ASSIGNMENT: A verbatim reproduction of the lines below, from the line containing "Custom Carton Packaging (162, 307)" through the line containing "Перфоратор Энергомаш ПЕ-2515М (344, 2398)", both ends included, is the whole required output.

SUPPLIED MATERIAL:

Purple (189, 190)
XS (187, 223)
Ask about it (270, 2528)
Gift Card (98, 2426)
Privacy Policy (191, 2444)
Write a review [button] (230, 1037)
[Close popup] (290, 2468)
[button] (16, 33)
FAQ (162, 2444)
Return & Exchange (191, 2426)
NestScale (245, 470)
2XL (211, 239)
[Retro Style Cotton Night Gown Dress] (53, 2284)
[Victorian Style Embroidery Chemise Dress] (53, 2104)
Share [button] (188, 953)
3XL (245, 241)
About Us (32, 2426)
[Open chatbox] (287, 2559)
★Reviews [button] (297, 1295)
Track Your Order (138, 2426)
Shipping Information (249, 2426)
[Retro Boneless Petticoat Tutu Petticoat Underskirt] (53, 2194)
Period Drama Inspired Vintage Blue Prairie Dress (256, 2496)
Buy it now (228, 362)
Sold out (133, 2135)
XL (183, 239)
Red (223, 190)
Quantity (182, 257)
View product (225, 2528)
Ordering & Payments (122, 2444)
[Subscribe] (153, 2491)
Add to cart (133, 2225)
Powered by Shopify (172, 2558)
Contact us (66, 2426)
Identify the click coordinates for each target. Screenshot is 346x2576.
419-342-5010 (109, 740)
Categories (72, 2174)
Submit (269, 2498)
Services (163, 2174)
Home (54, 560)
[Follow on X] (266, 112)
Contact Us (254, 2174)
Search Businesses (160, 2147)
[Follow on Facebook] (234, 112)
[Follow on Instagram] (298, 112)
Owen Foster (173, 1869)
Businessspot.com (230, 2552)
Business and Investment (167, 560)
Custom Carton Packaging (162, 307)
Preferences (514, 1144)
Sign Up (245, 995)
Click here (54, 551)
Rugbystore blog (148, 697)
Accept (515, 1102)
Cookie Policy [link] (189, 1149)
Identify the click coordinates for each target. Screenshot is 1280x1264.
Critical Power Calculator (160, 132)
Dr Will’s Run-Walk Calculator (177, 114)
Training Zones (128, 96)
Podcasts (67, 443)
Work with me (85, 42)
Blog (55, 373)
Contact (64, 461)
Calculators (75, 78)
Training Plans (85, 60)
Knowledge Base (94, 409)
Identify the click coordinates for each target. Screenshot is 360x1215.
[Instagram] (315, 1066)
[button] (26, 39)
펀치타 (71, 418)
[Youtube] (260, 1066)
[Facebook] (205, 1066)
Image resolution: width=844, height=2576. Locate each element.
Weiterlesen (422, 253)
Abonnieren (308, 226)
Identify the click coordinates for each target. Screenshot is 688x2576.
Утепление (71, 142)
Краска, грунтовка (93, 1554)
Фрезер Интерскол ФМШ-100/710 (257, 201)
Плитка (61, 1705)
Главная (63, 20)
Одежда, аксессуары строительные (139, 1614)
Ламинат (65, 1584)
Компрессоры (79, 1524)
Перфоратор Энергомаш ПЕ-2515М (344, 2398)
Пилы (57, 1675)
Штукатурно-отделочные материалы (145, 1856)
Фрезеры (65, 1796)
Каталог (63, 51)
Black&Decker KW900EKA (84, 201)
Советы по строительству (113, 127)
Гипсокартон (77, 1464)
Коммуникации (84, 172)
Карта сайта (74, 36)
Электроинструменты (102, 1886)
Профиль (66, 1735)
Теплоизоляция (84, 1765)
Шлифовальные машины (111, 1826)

PROBLEM SOLUTION:
Custom Carton Packaging (162, 307)
Preferences (514, 1144)
Sign Up (245, 995)
Click here (54, 551)
Rugbystore blog (148, 697)
Accept (515, 1102)
Cookie Policy [link] (189, 1149)
Identify the click coordinates for each target. Screenshot is 1280x1264.
Critical Power Calculator (160, 132)
Dr Will’s Run-Walk Calculator (177, 114)
Training Zones (128, 96)
Podcasts (67, 443)
Work with me (85, 42)
Blog (55, 373)
Contact (64, 461)
Calculators (75, 78)
Training Plans (85, 60)
Knowledge Base (94, 409)
Identify the click coordinates for each target. Screenshot is 360x1215.
[Instagram] (315, 1066)
[button] (26, 39)
펀치타 (71, 418)
[Youtube] (260, 1066)
[Facebook] (205, 1066)
Image resolution: width=844, height=2576. Locate each element.
Weiterlesen (422, 253)
Abonnieren (308, 226)
Identify the click coordinates for each target. Screenshot is 688x2576.
Утепление (71, 142)
Краска, грунтовка (93, 1554)
Фрезер Интерскол ФМШ-100/710 (257, 201)
Плитка (61, 1705)
Главная (63, 20)
Одежда, аксессуары строительные (139, 1614)
Ламинат (65, 1584)
Компрессоры (79, 1524)
Перфоратор Энергомаш ПЕ-2515М (344, 2398)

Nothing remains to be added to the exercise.